§ Supplied passage:
◇ ◇ ◇ ◇ ◇ ◇ ◇

Derrida refers to Hegel’s allegory: the dialectic of Master and Slave. Hegel’s allegory refers to two types of consciousness, one that of the Master and the other that of the slave. The slave is subordinate to the Master and the Master depends on the slave. Derrida uses this allegory to support the inadequacy of discourse to maintain the sovereign. Every form of writing leaves in itself the structure of the trace. We can use the allegory of the Master and the Slave and juxtapose it with the psychological structures of ID and EGO. The body of writing emanates from DI and the form of writing from EGO. Again Derrida uses the Hegelian concept of Aufhebung (German) which has an equivocal meaning. Aufhebung in one sense means to preserve and in another sense it means to abolish. Let us use Derrida’s concept of trace. When God said: ‘let there be light’: the concept of darkness is inherent in him. A trace leaves a trace of what is not said but of what exists in writing.

In The Theater of Cruelty, Derrida mentions that theater must be an experience of the Body. Western theater has been stripped of the force of its essence. The theater must make use of a liberated life. The theater must be the privileged place for the destruction of life. The theater of cruelty takes God off the stage. The theater must free itself from the stage. Derrida means that the themes of transgression, blasphemy, lust, greed, murder must become centers of meaning that deconstruct the binary codes of the Superego. The theater should not be conceived with passive spectators enjoying a stereotyped play, but instead become an active presence forcing the spectators to think, reason and annihilate what is logos as context and perspective. The theater must be a spectacle of becoming.

In Force and Sense, Derrida comments that excess is the very possibility of writing. The book embraces the temptation of meaning. The writer is an idiom. The revealing power of literary language is unencumbered freedom of expression. My question to Derrida is, from a being of the past, how can we possess a new being? How is the History of metaphor possible? Once again, Derrida uses Nietzsche’s concept of the Apollonian and the Dionysian in writing. The Apollonian melody and the Dionysian rhythm and beat become self-indulgent metaphors for the writing.

◇ ◇ ◇ ◇ ◇ ◇ ◇

§ Extracted records:
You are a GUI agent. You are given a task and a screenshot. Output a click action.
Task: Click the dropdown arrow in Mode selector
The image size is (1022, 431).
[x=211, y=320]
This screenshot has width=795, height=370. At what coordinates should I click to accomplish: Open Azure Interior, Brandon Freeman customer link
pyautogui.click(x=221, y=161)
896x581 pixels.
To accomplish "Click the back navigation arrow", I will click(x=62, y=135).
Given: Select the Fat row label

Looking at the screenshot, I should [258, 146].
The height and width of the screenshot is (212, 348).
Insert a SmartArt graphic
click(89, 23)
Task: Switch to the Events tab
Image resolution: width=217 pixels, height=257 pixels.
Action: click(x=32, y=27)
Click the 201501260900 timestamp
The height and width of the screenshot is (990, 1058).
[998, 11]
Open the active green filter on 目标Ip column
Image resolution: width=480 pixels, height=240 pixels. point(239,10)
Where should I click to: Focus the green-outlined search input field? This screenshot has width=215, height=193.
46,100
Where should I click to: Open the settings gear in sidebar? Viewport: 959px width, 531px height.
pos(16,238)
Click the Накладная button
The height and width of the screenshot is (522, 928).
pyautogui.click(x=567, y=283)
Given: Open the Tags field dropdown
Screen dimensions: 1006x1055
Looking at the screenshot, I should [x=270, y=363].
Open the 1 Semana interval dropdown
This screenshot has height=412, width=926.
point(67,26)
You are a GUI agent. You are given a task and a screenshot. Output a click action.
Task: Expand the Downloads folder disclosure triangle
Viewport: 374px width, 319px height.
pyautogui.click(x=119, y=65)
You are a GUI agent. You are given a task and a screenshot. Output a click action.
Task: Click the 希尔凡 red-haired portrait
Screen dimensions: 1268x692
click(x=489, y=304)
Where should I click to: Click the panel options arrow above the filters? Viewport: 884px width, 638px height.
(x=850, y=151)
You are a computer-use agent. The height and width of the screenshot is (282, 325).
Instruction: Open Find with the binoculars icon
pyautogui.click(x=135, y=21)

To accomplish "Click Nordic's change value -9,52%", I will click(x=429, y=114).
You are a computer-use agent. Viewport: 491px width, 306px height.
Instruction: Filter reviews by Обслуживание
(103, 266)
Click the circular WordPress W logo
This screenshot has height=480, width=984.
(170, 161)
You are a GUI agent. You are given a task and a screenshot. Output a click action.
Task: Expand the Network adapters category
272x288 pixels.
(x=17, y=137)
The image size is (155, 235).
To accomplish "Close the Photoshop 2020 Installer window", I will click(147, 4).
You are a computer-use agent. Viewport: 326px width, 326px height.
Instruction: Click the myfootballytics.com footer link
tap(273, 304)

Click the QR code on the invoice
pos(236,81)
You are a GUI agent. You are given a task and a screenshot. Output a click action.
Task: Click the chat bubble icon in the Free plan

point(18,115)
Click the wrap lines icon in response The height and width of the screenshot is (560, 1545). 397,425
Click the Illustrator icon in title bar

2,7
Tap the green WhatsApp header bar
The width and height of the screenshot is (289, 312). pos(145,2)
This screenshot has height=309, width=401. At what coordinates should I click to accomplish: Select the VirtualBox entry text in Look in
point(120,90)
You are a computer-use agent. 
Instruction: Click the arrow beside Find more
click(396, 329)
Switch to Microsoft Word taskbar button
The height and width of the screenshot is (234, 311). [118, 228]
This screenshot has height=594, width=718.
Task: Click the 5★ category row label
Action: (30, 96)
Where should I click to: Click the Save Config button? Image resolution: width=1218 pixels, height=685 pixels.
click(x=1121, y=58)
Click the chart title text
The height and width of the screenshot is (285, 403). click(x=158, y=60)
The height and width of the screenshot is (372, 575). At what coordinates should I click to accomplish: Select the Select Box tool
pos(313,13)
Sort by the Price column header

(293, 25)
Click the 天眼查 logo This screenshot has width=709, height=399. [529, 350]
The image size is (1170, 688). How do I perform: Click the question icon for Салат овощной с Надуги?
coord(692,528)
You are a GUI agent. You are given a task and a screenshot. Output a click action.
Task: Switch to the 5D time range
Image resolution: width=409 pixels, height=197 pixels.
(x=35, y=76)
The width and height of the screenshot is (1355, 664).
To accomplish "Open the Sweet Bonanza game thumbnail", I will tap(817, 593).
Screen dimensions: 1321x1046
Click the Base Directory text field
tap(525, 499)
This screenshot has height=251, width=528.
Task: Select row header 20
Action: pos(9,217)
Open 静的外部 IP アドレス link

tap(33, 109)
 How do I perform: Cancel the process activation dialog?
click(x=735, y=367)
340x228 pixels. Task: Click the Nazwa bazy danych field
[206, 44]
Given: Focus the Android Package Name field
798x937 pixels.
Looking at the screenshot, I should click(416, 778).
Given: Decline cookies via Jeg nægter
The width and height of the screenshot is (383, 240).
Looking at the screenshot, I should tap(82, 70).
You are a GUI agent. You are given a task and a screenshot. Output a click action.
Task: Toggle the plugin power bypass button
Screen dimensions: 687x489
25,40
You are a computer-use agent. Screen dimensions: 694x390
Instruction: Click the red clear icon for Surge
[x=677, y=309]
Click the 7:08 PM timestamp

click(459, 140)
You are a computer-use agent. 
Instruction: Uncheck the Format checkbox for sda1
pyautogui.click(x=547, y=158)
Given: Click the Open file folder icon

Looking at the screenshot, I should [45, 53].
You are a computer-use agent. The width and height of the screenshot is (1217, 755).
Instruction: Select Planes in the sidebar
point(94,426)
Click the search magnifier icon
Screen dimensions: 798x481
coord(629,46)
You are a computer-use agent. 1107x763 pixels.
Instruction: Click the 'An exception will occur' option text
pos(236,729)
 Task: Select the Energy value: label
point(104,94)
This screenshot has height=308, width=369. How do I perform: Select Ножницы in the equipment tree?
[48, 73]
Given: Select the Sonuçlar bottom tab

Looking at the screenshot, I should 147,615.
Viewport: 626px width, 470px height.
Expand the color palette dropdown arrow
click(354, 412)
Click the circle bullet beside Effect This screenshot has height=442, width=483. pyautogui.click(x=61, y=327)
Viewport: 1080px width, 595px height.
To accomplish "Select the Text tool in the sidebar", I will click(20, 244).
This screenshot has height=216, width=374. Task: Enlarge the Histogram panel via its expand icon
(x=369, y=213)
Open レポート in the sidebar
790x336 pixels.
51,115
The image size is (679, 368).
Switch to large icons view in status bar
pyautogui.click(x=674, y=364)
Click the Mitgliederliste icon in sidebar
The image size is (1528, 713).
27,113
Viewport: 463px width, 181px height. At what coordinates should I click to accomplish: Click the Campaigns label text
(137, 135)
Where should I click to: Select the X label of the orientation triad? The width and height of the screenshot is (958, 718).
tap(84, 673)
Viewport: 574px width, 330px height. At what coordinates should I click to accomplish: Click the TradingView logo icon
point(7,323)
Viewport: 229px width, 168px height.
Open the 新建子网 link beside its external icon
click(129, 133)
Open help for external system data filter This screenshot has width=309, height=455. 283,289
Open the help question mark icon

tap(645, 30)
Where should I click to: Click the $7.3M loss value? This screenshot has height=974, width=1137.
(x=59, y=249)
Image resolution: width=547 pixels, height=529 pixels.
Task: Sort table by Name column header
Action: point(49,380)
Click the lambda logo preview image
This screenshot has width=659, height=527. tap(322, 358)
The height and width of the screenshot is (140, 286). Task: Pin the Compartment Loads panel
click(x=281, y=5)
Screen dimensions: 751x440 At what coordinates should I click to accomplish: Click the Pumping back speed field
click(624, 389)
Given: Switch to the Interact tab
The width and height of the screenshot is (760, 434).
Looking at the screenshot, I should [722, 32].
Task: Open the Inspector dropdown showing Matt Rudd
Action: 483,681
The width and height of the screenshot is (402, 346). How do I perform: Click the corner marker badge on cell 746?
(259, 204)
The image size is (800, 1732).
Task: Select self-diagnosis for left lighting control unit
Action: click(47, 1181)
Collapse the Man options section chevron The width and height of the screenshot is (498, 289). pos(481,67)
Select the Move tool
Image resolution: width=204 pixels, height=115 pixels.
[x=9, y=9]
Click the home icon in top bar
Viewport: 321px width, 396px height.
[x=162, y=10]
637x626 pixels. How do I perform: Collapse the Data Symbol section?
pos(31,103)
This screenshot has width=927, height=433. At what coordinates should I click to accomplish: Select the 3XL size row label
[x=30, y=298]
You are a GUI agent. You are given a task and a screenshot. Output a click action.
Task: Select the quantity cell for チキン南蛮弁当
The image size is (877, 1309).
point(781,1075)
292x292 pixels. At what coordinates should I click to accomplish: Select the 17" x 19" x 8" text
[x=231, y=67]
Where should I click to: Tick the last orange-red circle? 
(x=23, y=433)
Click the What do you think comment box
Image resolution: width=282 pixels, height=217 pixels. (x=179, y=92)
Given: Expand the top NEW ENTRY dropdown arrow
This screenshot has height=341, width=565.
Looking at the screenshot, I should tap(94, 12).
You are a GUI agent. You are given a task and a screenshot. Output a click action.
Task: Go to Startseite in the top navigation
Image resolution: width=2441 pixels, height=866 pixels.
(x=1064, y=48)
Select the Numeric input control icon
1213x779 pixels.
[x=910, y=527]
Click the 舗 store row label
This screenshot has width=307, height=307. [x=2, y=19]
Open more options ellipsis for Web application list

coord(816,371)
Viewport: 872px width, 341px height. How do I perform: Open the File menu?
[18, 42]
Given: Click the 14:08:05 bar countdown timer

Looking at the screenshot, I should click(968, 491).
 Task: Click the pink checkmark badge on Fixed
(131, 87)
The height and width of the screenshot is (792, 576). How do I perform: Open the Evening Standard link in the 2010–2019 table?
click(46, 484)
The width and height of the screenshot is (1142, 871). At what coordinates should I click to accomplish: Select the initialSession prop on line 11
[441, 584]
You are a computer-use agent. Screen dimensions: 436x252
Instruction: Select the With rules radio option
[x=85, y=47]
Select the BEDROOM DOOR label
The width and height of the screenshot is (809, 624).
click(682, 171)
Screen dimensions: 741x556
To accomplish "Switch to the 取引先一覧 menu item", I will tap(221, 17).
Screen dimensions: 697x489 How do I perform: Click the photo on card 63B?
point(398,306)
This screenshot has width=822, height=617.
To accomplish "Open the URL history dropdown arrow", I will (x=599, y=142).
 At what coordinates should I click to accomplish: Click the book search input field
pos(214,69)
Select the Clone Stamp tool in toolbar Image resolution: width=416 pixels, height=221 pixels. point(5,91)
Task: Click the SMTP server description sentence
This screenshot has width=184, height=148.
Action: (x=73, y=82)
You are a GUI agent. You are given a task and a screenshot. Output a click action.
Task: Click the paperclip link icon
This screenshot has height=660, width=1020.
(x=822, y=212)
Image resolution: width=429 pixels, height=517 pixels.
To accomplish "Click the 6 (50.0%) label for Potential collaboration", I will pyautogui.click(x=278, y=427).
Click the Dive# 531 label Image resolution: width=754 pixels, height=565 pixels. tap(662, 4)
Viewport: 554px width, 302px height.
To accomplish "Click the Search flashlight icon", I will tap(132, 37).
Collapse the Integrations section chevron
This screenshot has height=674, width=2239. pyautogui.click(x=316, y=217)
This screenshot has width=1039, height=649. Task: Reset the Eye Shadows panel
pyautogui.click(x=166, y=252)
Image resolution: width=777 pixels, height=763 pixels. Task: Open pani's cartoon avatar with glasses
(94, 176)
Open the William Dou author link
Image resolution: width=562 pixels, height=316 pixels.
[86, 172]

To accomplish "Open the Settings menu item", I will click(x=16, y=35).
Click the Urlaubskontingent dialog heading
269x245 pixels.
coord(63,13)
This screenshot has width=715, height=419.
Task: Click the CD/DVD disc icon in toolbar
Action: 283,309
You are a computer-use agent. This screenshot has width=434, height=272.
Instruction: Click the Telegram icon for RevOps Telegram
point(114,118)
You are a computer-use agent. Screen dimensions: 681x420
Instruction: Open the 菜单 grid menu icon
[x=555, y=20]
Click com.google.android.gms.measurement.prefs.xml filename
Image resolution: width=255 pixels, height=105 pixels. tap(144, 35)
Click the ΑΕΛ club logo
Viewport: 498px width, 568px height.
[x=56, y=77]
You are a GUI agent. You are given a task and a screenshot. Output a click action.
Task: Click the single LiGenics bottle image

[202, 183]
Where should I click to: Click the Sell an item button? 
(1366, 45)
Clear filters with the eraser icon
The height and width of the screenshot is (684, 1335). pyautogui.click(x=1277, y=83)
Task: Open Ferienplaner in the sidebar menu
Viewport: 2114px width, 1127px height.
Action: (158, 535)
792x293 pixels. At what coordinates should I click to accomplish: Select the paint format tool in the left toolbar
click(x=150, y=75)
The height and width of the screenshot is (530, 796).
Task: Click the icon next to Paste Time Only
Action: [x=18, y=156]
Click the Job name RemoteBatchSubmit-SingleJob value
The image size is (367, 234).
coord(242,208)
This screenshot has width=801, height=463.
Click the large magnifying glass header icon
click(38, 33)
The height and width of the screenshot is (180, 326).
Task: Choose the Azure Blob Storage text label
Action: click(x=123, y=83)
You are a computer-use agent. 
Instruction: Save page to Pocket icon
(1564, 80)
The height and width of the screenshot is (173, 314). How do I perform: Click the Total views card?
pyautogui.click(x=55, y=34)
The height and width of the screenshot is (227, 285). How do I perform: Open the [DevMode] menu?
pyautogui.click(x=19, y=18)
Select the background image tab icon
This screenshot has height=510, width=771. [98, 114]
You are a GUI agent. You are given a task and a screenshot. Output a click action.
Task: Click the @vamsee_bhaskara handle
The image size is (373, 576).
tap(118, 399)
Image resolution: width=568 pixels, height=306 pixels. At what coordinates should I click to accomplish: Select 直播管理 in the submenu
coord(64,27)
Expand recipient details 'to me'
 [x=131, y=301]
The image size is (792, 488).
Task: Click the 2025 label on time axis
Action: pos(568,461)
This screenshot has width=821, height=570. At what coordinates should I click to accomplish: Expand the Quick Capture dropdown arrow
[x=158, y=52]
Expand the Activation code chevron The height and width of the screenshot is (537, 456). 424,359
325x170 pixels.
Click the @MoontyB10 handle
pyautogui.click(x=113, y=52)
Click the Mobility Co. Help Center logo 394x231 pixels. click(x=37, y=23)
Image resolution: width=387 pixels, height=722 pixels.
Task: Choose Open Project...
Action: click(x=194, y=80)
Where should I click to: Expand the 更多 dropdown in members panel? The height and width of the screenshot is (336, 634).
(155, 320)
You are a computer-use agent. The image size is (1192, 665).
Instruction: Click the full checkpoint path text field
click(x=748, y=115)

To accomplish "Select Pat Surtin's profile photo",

◇ ◇ ◇ ◇ ◇ ◇ ◇

§ Questions on the material:
**a.** In the Derrida passage, why is the Hegelian term Aufhebung called equivocal? Answer in one to three sentences.
**b.** Carry on the Derrida passage from its last sentence.

§ Activity answers:
**a.** Aufhebung is called equivocal because it carries two opposite meanings. In one sense it means to preserve, and in another it means to abolish.

**b.**
In Cogito and the History of Madness, Derrida touches on the themes of psychiatry. Philosophy calls for folly, madness, and insanity. Derrida refers to Foucault’s analysis of the evidence of trajectory in the architecture of madness. Madness is a speech in psychiatry, a cruel and violent speech. Foucault connects madness with alienation. Derrida is critical of Foucault because he uses the philosophical and linguistic framework of sanity to explain the exegesis of the madman. Madness is institutionalized in medicine and occupies a repressive structure.
Here, Derrida talks about Edmond Jabes and the question of the Jewish race. From the book a race is born. The words choose the poet. There must be a landing from the obedience of the law to a self-proclaimed autonomy. Was Moses’ breaking of the Tablets blasphemy? The difference between speech and writing is sin. How can Jews exist without eschatology? The metaphor or the animality of the letter is a primary and equivocal signifier that becomes life. Metaphysics rejects the historicity and temporality of man. Derrida poses the question: how to account for metaphysics and transcendence in the ontology of man. Every metaphysics has a privileged center-light and a marginalized periphery-darkness. It is interesting to note how Derrida questions his own authenticity as an identity of being Jewish. Derrida becomes a transgressor when he meets the text of Judaism. Light and God are reduced to Signs and decentered. Derrida has highlighted the suffering and exile of the Jews. Can we avoid metaphysics, transcendence and eschatology? Being to become is the phenomenology of occupying a metaphysical structure in the ontology of consciousness.